0

I am writing some performance critical code (i.e. in a very tight loop and indicated by profiling) whose logic is basically (the_key is a parameter and mmap_base is the base address of a memory mapped file):

while (current_item && (struct my_struct *)(mmap_base + current_item) -> key < the_key){
    /* Do something less performance critical */
    current_item = (struct my_struct *)(mmap_base + current_item) -> next;
}

Profiling indicates that this piece of code is disk-bounded on dereferencing (mmap_base + current_item), which makes sense as random disk IO is considerably slow.

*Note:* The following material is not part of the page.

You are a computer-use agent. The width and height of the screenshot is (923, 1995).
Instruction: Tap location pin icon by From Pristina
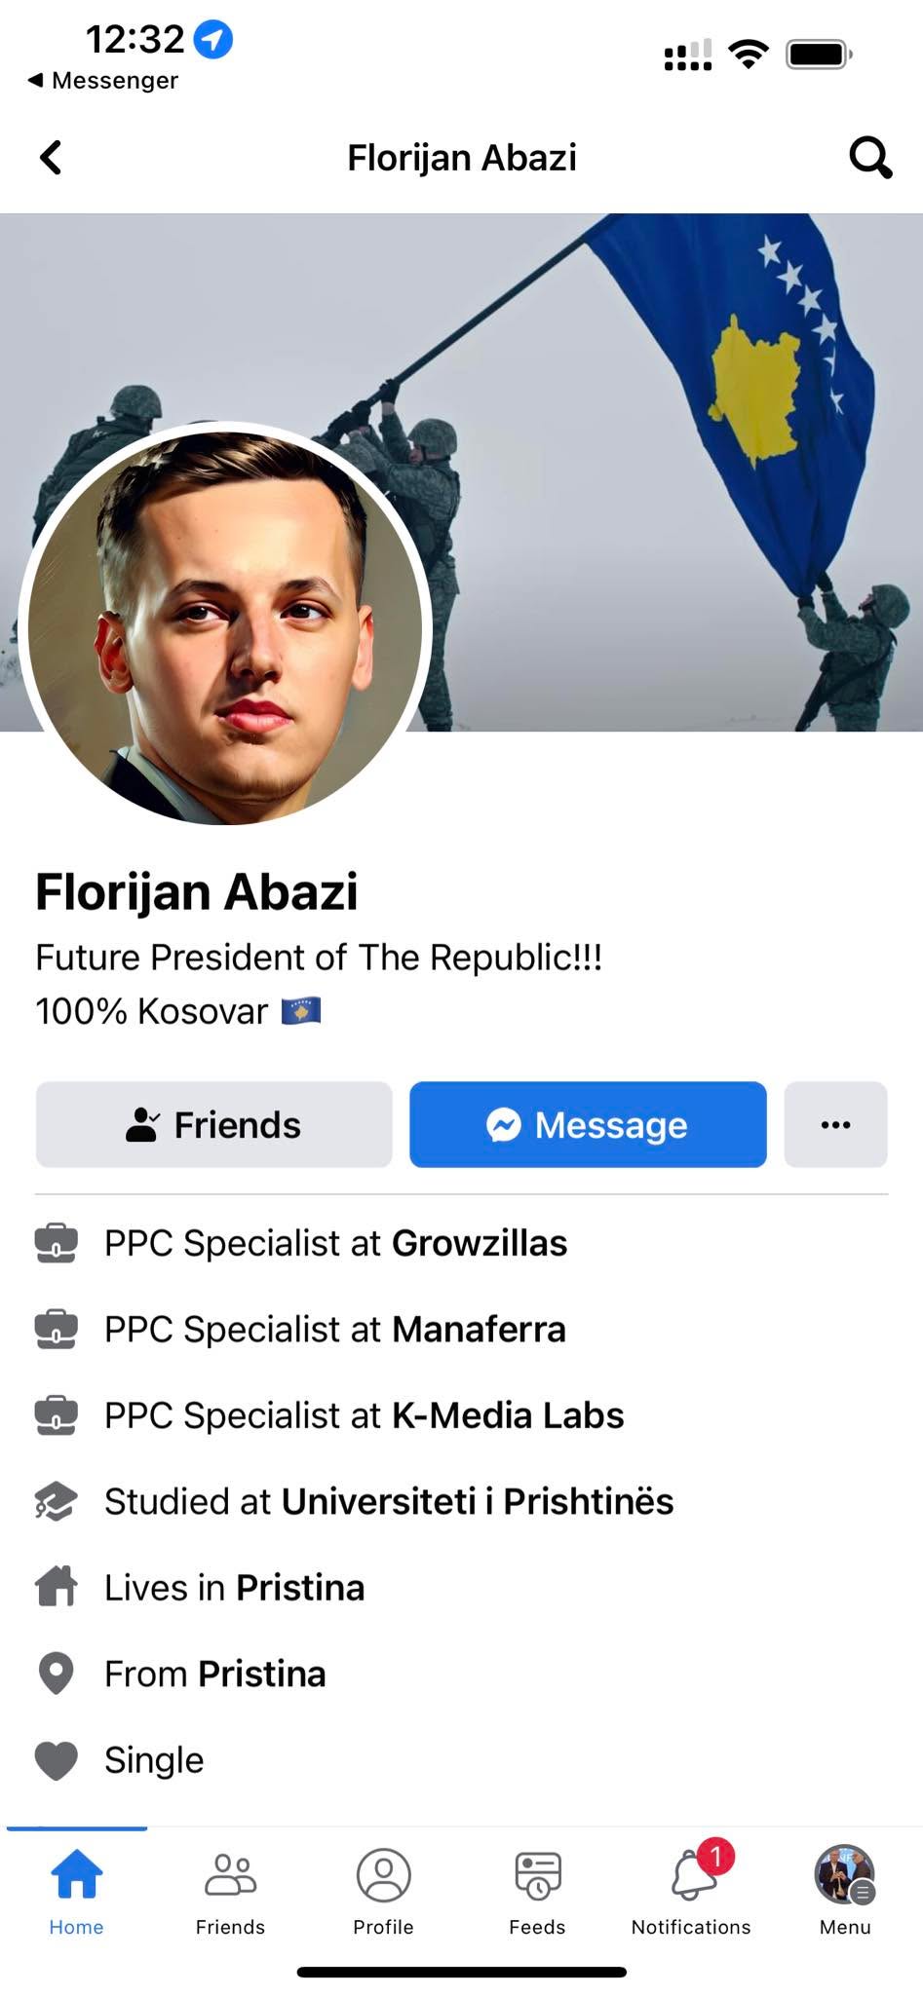pyautogui.click(x=56, y=1674)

It is impossible to load relevant portion in mmap into the memory as the file is huge at about 100 GB. I am thinking about using something like __builtin_prefetch():

while (current_item && (struct my_struct *)(mmap_base + current_item) -> key < the_key){
    __builtin_prefetch(mmap_base + ((struct my_struct *)(mmap_base + current_item) -> next), 0, 0);
    /* Do something less performance critical */
    current_item = (struct my_struct *)(mmap_base + current_item) -> next;
}

However, this will not work. It looks like __builtin_prefetch() is not anyway useful on mmap-ed memory.
I then tried madvise():

while (current_item && (struct my_struct *)(mmap_base + current_item) -> key < the_key){
    madvise(mmap_base + ((struct my_struct *)(mmap_base + current_item) -> next), sizeof(struct my_struct), MADV_WILLNEED);
    /* Do something less performance critical */
    current_item = (struct my_struct *)(mmap_base + current_item) -> next;
}

However, this even decreased the performance, and profiling showed that madvise() call now becomes the major overhead.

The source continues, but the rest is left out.